Delapan bankir tersebut, yang sebagian besar beroperasi di China dan Rusia, dikenai sanksi hari ini atas perannya dalam mencuci dana yang ditujukan ke Korea Utara.
Sebagian dana tersebut dilacak kembali ke pencurian kripto yang dilakukan oleh penyerang ransomware Korea Utara dan penipuan terkait IT. Sanksi baru ini juga menargetkan dua perusahaan Korea Utara yang terlibat, serta 53 alamat dompet kripto yang terkait dengan para pencuci uang yang dituduh.
Setiap dompet yang masuk daftar hitam tersebut dicatat oleh Departemen Keuangan sebagai mengandung USDT, stablecoin populer yang diterbitkan oleh Tether.

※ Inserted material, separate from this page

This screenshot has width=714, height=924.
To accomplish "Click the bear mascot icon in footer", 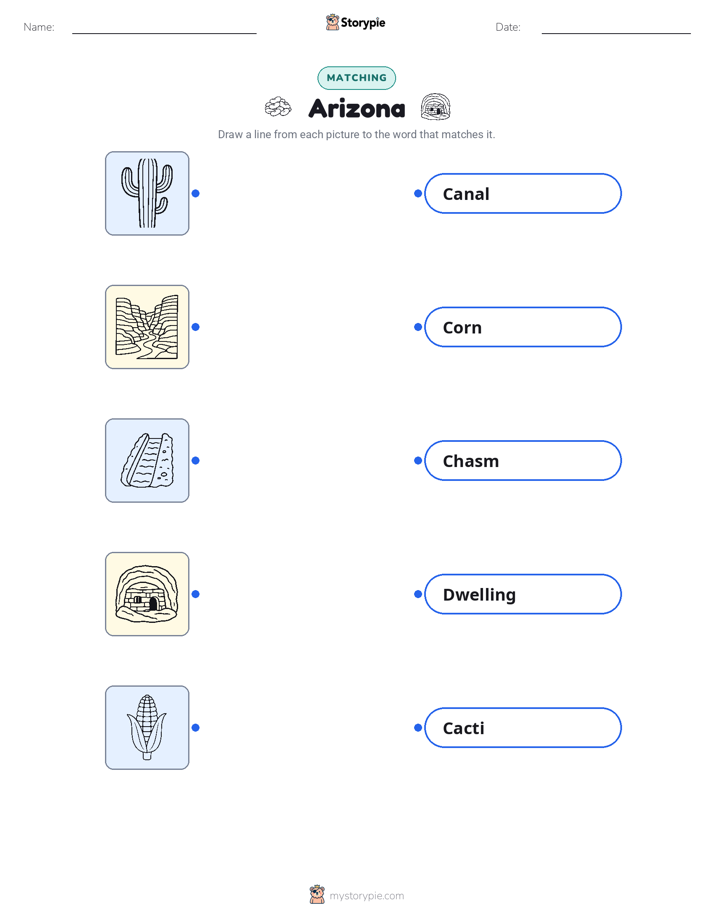I will pos(317,895).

“Dengan menghasilkan pendapatan untuk pengembangan senjata Pyongyang, aktor-aktor ini secara langsung mengancam keamanan AS dan global,” kata John Hurley, Wakil Menteri Keuangan AS untuk Terorisme dan Intelijen Keuangan, dalam pernyataan, mengutip Decrypt, Rabu (5/11/2025).

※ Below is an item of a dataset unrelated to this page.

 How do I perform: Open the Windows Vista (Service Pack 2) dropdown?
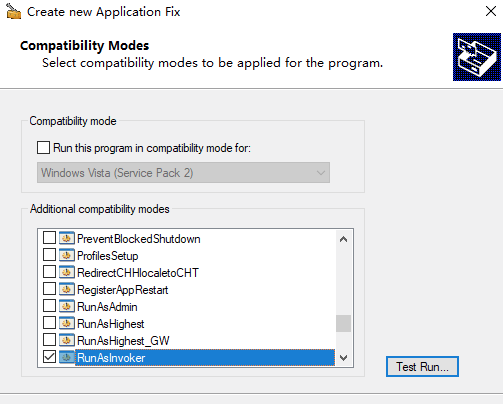tap(183, 173)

Baca Juga: Bitcoin Tertekan, ETF Solana Catat Arus Masuk Besar
“Departemen Keuangan akan terus mengejar fasilitator dan pendukung di balik skema ini untuk memutus aliran pendapatan ilegal DPRK.”
Pengumuman mencatat bahwa kunci kemampuan Korea Utara untuk menghindari sanksi adalah penggunaan perwakilan keuangan yang berlokasi di luar negeri, yang mampu mencuci dana yang diperoleh terutama melalui perampokan kripto melalui pasar internasional.
Dalam kurang dari dua tahun, agen Korea Utara berhasil mencuri hampir USD3 miliar kripto secara global. Awal tahun ini, peretas dari negara tersebut diduga mencuri USD1,4 miliar senilai ETH di bursa kripto Bybit.
Korea Utara diduga telah mencuri USD2,84 miliar dalam kripto sejak Januari 2024, menurut laporan terbaru dari Tim Pemantauan Sanksi Multilateral (MSMT). Bertanggung jawab untuk memantau pelanggaran sanksi PBB terhadap Republik Demokratik Rakyat Korea (DPRK), MSMT juga menemukan bahwa DPRK mencuri “setidaknya” USD1,65 miliar antara Januari dan September tahun ini.